Ospedali: causa Covid priorità solo agli interventi oncologici

L’ospedale San Leopoldo Mandic si prepara nuovamente a ospitare la maggior parte dei malati di Coronavirus della provincia, nonostante a inizio pandemia avrebbe dovuto essere il presidio lecchese “Covid free”. In Pneumologia sono stati liberati i letti di coloro che avevano la possibilità di essere curati a domicilio. Pediatria dopo aver riaperto qualche giorno ha nuovamente chiuso, come Psichiatria e parte della Chirurgia. Si dice che dalla regione sia giunto l’ordine di reperire tra 80 e 100 posti letto dal 20 gennaio in avanti.
Così l’attività clinica prosegue quasi esclusivamente nei reparti di Ostetricia-Ginecologia e Cardiologia oltre che nella struttura semplice di Endoscopia. Quest’ultima ha ripreso le attività pomeridiane in area a pagamento per il personale medico e infermieristico, per ridurre le lunghe liste di attesa. Nel reparto si lavora a pieno ritmo e molto probabilmente con l’inserimento di un medico, oltre ai due in servizio permanente, Armellino, direttore della struttura e Pastore, sarebbe possibile aiutare anche l’omologo reparto del Manzoni a ridurre i tempi di attesa.
Difficile invece la situazione in Ortopedia sia a Lecco sia a Merate. Al Manzoni ci sono 272 pazienti in attesa di una protesi, al Mandic 142. Ma la mancanza di anestesisti rianimatori – recentemente reclutati da una cooperativa – rende impossibile aumentare le sedute operatorie. Oggi sono due alla settimana e sempre a Lecco. E’ stato varato un nuovo bando per la ricerca di anestesisti ma le eventuali assunzioni non saranno a breve.

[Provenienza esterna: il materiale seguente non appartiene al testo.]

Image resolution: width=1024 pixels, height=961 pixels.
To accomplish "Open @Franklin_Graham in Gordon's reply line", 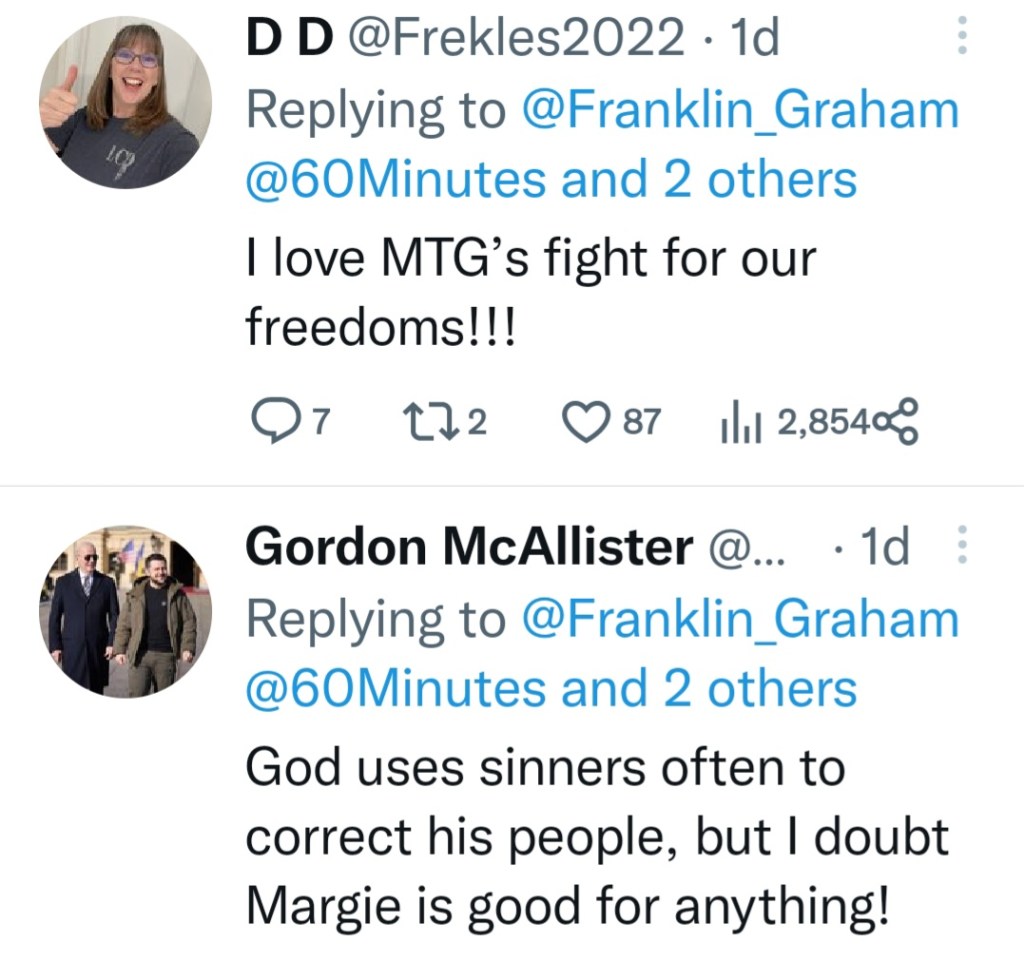I will click(740, 619).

L’attenzione massima viene dedicata alle patologie oncologiche ritenute improcrastinabili. Tre sedute al giorno al Manzoni e mediamente una per l’urgenza. In questo momento “soffrono” tutti i pazienti che non necessitano di interventi immediati. Ma è chiaro che così le attese si allungano e non c’è orizzonte temporale talmente vicino da far pensare a una loro riduzione.